* start SUPPLIED ENTRIES *

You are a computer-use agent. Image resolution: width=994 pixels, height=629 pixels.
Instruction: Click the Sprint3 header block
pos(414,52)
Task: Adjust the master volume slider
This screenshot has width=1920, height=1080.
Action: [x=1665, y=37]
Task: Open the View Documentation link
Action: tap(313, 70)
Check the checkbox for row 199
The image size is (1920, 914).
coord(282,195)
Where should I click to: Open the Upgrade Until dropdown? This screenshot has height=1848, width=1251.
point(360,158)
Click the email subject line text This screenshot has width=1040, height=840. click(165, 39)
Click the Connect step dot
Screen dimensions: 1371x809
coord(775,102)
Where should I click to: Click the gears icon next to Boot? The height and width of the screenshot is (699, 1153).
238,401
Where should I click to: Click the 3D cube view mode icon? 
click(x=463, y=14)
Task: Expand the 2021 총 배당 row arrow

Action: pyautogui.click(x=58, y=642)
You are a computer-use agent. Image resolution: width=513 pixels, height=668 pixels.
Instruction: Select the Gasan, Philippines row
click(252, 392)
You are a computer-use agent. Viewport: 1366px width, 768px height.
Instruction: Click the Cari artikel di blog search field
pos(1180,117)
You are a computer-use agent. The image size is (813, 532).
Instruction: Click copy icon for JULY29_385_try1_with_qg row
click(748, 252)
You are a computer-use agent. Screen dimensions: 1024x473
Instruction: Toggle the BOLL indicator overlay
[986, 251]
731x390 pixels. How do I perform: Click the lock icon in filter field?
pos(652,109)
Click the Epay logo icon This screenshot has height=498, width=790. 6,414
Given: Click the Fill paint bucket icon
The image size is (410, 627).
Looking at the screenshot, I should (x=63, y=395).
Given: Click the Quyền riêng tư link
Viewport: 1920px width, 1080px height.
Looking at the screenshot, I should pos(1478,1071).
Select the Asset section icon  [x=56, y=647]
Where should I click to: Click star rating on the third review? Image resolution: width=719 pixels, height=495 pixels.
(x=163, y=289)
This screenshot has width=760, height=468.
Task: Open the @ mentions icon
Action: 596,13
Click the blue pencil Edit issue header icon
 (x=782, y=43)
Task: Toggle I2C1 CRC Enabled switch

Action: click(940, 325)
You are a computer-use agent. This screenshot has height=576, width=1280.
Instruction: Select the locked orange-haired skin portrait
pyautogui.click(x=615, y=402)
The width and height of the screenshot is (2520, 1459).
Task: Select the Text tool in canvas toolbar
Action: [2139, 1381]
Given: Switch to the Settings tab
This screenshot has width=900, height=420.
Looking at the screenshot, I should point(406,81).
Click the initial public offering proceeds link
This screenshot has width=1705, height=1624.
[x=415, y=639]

* end SUPPLIED ENTRIES *

### WRITTEN REQUEST
Find every line in the data above that contains the string "header", matching case exactly, and copy each of those lines in full.

### OUTPUT FOR THIS EXERCISE
Instruction: Click the Sprint3 header block
Click the blue pencil Edit issue header icon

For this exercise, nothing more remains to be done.